The scenario I've laid out here is just as speculative as any of the other guessing out there about what Apple's up to. I'm certainly not alone: Daring Fireball's John Gruber makes a similarly sweeping prediction:
If you’re thinking The Tablet is just a big iPhone, or just Apple’s take on the e-reader, or just a media player, or just anything, I say you’re thinking too small—the equivalent of thinking that the iPhone was going to be just a click wheel iPod that made phone calls. I think The Tablet is nothing short of Apple’s reconception of personal computing.
These are grand expectations. Truth is, nobody really knows what Apple is up to except Steve Jobs and a handful of other insiders. And certainly a handful of naysayers are suggesting that nobody really wants to lug around a tablet computer, and thus it could be a Newton-like bust (although the Newton, in retrospect, seems remarkably prescient).
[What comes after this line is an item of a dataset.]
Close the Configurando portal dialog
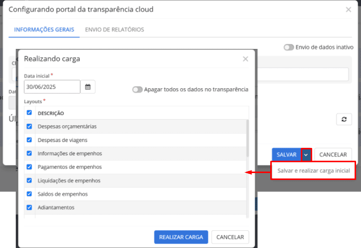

Indeed, Apple, full of hubris and swagger after the enormous success of the iPod and iPhone, could well blow it with an overpriced, unfocused product.
But like Gruber, I'm betting on Apple to break ground, yet again, with its tablet, and in a big, big way. It could bring together so many threads of innovation that have been developing for the past few years. I truly believe that we could be on the verge of an important turning point for the way we get and use all sorts of media. I can't wait to see what Apple comes up with. It could change everything.